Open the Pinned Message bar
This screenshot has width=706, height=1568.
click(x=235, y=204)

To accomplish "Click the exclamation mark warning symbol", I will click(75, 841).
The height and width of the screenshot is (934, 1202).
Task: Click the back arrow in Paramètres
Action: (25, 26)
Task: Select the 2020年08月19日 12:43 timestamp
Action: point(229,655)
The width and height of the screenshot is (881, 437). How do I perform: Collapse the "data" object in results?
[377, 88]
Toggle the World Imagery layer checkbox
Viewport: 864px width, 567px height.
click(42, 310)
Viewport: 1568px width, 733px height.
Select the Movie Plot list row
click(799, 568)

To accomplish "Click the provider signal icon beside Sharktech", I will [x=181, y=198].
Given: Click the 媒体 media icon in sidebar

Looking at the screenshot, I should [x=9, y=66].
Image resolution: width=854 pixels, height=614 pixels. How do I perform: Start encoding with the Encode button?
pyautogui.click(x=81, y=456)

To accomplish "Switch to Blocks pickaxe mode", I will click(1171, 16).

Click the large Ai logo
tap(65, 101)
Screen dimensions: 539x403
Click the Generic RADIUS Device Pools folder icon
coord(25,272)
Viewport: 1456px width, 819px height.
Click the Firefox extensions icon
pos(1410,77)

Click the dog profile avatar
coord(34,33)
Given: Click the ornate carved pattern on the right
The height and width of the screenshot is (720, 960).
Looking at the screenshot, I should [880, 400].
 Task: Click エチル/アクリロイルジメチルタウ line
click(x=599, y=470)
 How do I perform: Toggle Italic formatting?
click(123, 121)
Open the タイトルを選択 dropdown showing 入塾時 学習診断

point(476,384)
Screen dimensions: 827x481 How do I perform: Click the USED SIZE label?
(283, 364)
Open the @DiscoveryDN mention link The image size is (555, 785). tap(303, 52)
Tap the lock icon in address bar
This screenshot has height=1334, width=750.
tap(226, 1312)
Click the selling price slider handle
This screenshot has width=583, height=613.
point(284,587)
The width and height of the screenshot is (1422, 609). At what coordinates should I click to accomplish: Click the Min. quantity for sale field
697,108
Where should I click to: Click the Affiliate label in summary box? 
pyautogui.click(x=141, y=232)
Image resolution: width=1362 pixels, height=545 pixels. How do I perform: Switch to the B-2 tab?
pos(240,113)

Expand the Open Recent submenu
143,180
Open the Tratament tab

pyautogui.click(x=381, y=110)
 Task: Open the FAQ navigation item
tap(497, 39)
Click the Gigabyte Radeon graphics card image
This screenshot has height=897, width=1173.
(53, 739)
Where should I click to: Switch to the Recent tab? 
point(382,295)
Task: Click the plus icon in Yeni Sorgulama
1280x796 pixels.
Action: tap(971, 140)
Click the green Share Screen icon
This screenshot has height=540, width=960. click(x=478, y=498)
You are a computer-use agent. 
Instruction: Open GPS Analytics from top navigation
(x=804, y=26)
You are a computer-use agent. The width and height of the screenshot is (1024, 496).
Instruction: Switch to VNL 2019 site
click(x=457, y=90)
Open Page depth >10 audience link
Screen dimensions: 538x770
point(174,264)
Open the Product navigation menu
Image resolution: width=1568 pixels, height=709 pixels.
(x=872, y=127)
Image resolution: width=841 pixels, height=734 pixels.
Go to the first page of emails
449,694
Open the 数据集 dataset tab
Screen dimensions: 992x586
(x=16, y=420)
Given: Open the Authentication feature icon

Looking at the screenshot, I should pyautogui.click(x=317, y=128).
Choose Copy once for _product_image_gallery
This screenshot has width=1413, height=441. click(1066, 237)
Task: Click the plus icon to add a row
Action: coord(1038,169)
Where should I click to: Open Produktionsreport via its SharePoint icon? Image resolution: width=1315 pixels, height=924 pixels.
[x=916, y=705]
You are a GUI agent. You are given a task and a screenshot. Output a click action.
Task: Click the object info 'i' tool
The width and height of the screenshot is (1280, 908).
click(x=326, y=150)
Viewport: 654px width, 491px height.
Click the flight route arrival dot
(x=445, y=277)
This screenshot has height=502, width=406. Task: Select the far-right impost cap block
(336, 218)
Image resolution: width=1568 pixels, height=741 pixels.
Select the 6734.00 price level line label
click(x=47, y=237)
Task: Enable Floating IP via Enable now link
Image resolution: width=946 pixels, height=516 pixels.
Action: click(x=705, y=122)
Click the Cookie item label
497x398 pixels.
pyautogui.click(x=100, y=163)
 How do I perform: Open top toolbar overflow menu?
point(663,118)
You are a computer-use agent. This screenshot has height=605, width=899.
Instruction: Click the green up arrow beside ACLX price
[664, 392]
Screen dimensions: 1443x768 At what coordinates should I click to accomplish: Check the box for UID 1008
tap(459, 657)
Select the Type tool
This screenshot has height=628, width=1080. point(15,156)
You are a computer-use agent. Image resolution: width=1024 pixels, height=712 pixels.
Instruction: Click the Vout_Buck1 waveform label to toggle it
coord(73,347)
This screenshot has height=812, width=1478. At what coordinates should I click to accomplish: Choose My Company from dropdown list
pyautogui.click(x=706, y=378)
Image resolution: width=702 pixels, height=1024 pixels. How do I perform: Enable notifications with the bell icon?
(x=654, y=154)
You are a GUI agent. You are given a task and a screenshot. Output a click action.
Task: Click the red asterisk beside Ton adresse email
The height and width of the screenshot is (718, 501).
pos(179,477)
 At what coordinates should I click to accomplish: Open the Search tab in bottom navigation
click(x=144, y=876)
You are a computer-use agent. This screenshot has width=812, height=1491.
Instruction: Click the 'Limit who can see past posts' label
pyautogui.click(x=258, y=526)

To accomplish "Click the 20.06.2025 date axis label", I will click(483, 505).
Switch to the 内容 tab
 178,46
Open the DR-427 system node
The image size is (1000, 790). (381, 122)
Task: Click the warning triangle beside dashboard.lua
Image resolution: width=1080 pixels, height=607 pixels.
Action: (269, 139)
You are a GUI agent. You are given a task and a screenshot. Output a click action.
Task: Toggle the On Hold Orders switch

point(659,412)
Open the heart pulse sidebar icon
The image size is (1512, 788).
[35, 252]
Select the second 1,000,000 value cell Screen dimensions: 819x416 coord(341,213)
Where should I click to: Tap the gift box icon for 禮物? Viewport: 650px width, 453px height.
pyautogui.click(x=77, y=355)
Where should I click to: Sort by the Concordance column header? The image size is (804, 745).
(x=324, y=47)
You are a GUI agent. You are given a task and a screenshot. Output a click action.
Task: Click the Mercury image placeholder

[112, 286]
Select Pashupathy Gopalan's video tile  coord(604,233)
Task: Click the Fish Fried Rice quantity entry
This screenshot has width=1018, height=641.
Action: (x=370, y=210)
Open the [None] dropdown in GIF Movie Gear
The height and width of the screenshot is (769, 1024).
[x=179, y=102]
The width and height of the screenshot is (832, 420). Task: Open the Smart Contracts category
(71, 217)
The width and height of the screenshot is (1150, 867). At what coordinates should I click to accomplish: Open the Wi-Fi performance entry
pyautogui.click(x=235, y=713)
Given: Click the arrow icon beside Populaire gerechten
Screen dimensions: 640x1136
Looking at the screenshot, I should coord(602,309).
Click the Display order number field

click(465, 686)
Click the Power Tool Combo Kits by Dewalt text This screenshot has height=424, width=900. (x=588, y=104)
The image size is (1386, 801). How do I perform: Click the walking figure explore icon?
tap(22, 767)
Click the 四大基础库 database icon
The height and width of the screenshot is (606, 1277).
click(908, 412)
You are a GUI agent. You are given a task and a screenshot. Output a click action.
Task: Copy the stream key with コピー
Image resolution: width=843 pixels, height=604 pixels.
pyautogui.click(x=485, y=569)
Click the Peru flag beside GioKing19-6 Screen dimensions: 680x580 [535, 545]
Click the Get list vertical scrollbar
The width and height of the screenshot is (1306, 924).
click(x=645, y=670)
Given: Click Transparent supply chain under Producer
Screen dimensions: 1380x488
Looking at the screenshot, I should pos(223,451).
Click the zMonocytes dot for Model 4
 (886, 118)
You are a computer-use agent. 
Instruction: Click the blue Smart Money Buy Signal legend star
····················
Task requirements = Report each line of the data that includes the string "computer".

Answer =
You are a computer-use agent. 
You are a computer-use agent. The width and height of the screenshot is (1024, 496).
You are a computer-use agent. This screenshot has height=605, width=899.
You are a computer-use agent. Image resolution: width=1024 pixels, height=712 pixels.
You are a computer-use agent. This screenshot has width=812, height=1491.
You are a computer-use agent. 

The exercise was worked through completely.